▶ _Data extract_

[BEGIN]

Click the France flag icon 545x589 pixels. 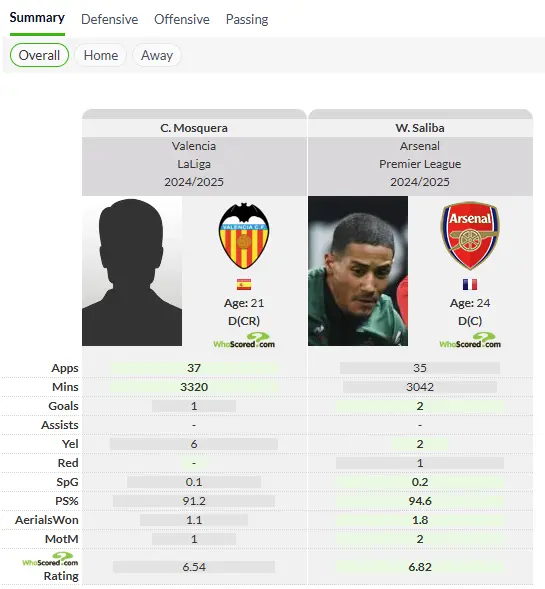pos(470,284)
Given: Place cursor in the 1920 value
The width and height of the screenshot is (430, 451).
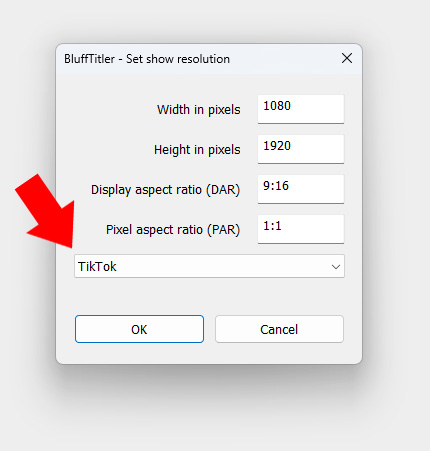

[END]
[BEGIN]

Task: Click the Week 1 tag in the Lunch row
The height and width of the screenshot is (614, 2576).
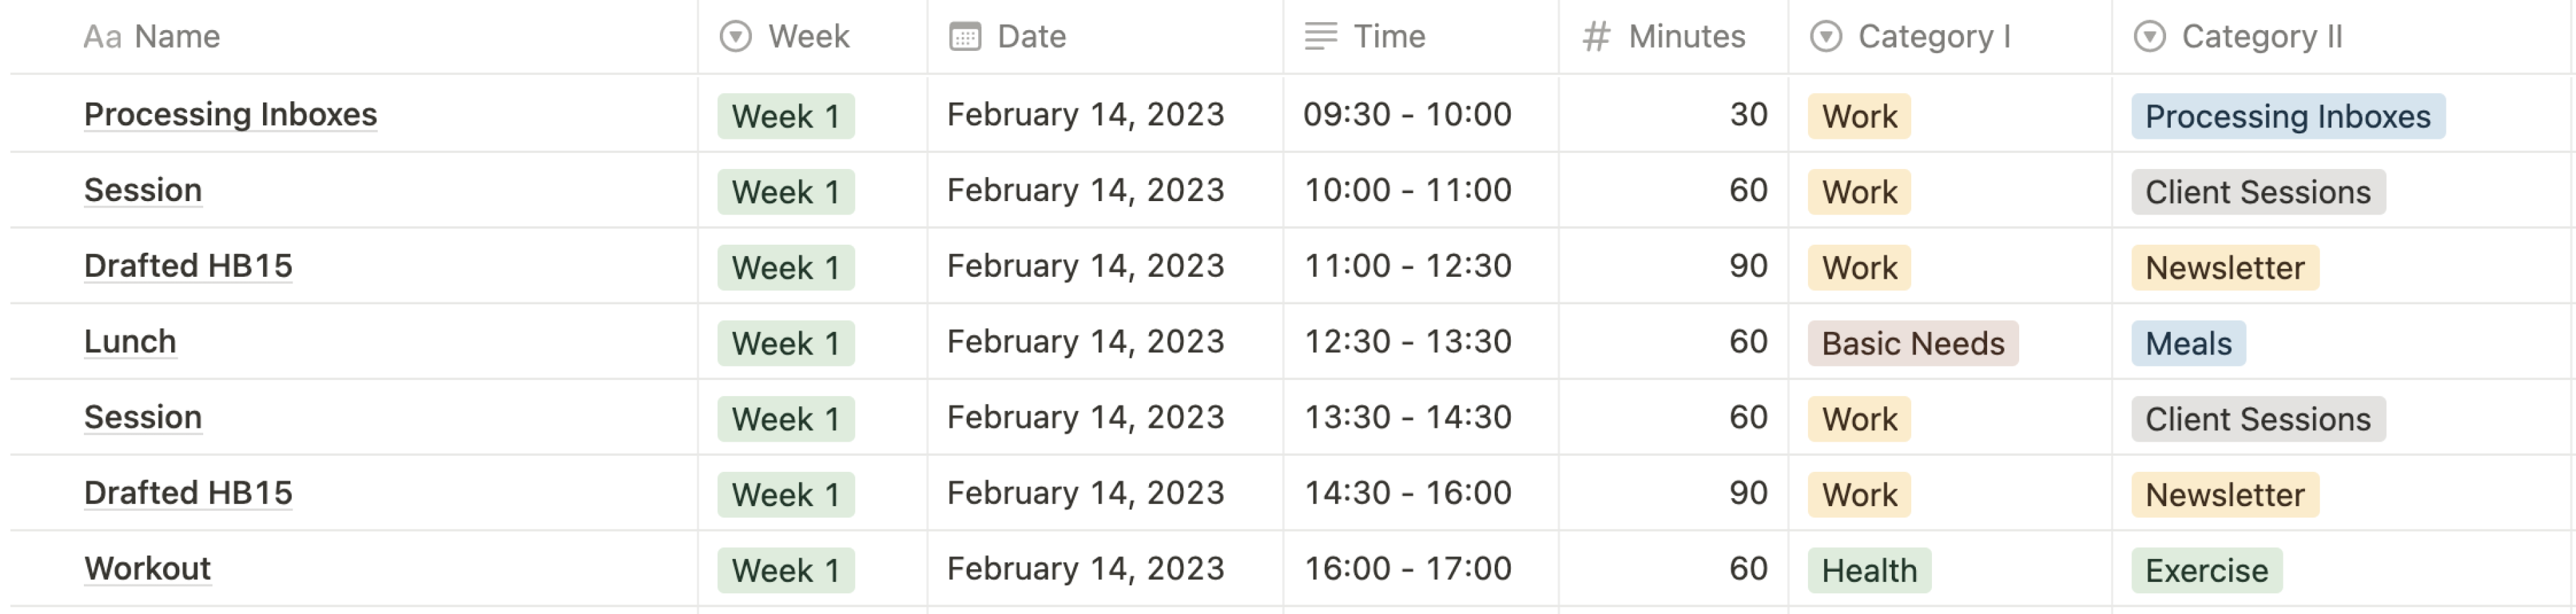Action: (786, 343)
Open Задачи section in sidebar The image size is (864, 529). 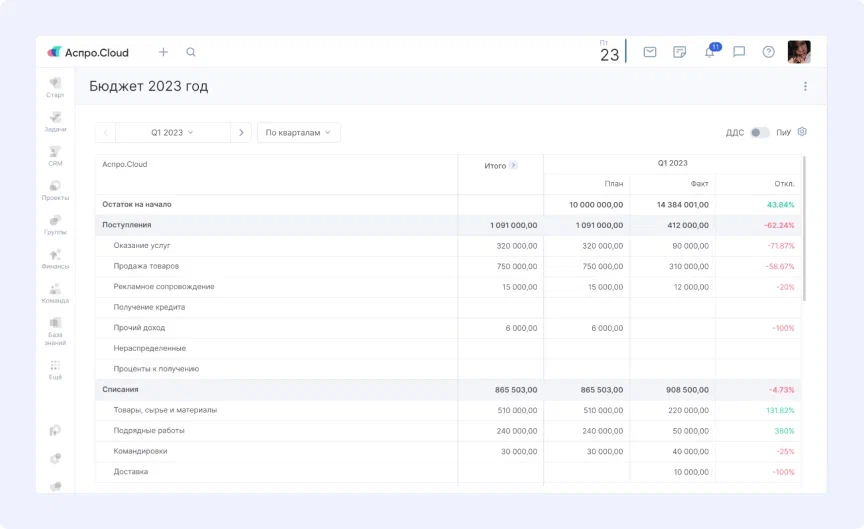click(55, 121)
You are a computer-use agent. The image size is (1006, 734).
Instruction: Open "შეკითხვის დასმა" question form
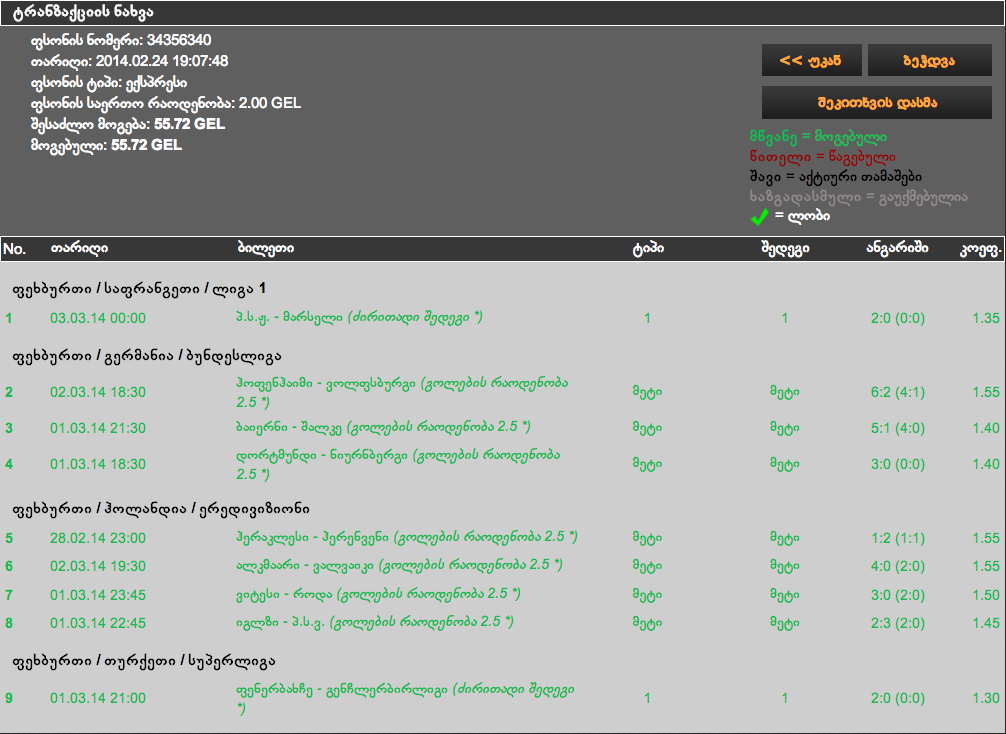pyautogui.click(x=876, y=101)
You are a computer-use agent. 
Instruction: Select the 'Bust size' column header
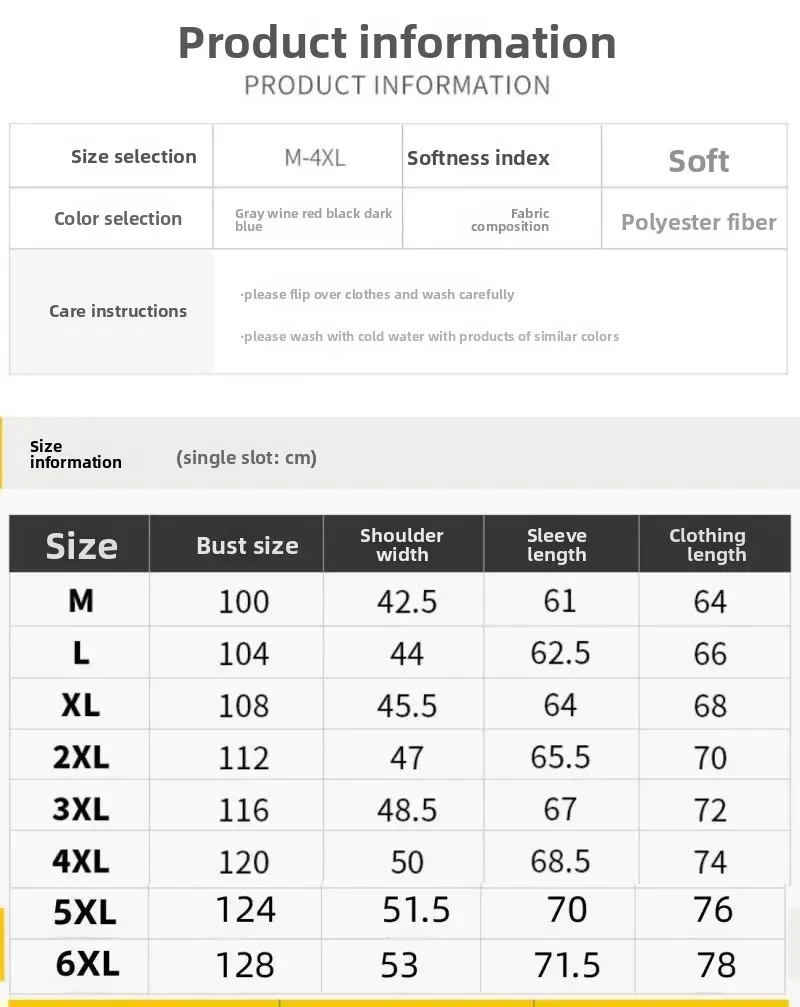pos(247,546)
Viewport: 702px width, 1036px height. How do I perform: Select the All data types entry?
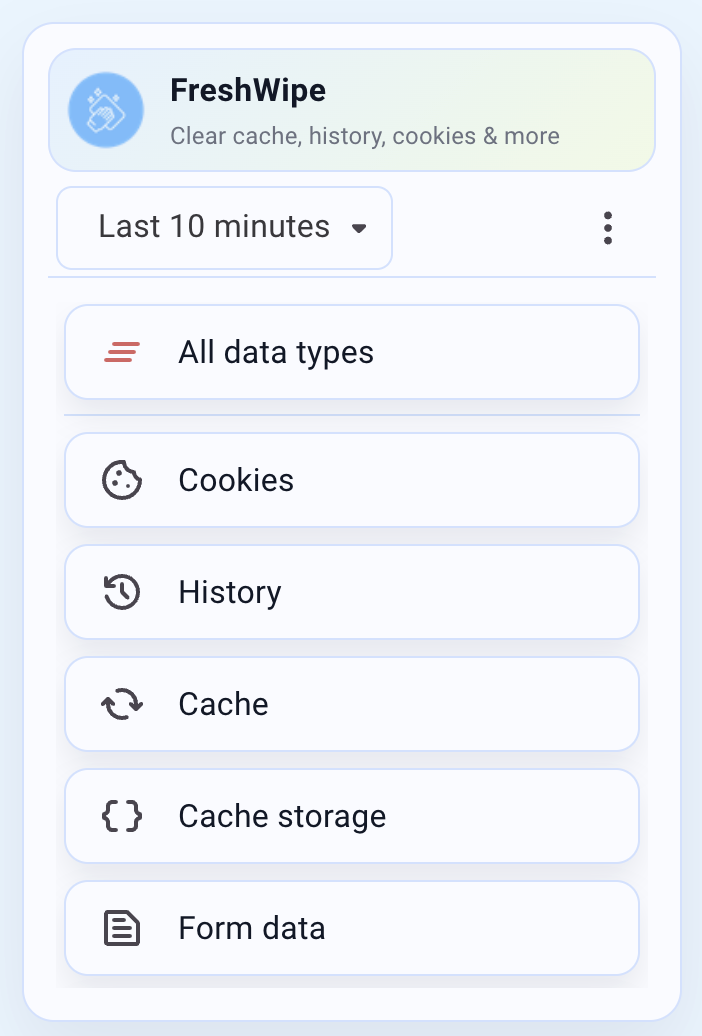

[END]

▶ _Set task_
Recast the listing lines between the one holding "You are a computer-use agent. The" and the one holding "Viewport: 702px width, 1036px", inclusive, as a Markdown table with the columns Row and Text, skipping any blank lines. Leave the pictures out of the table.

▶ _Response to the exercise_
| Row | Text |
|---|---|
| 1 | You are a computer-use agent. The image size is (1006, 734). |
| 2 | Instruction: Open "შეკითხვის დასმა" question form |
| 3 | pyautogui.click(x=876, y=101) |
| 4 | You are a computer-use agent.  |
| 5 | Instruction: Select the 'Bust size' column header |
| 6 | pos(247,546) |
| 7 | Viewport: 702px width, 1036px height. How do I perform: Select the All data types entry? |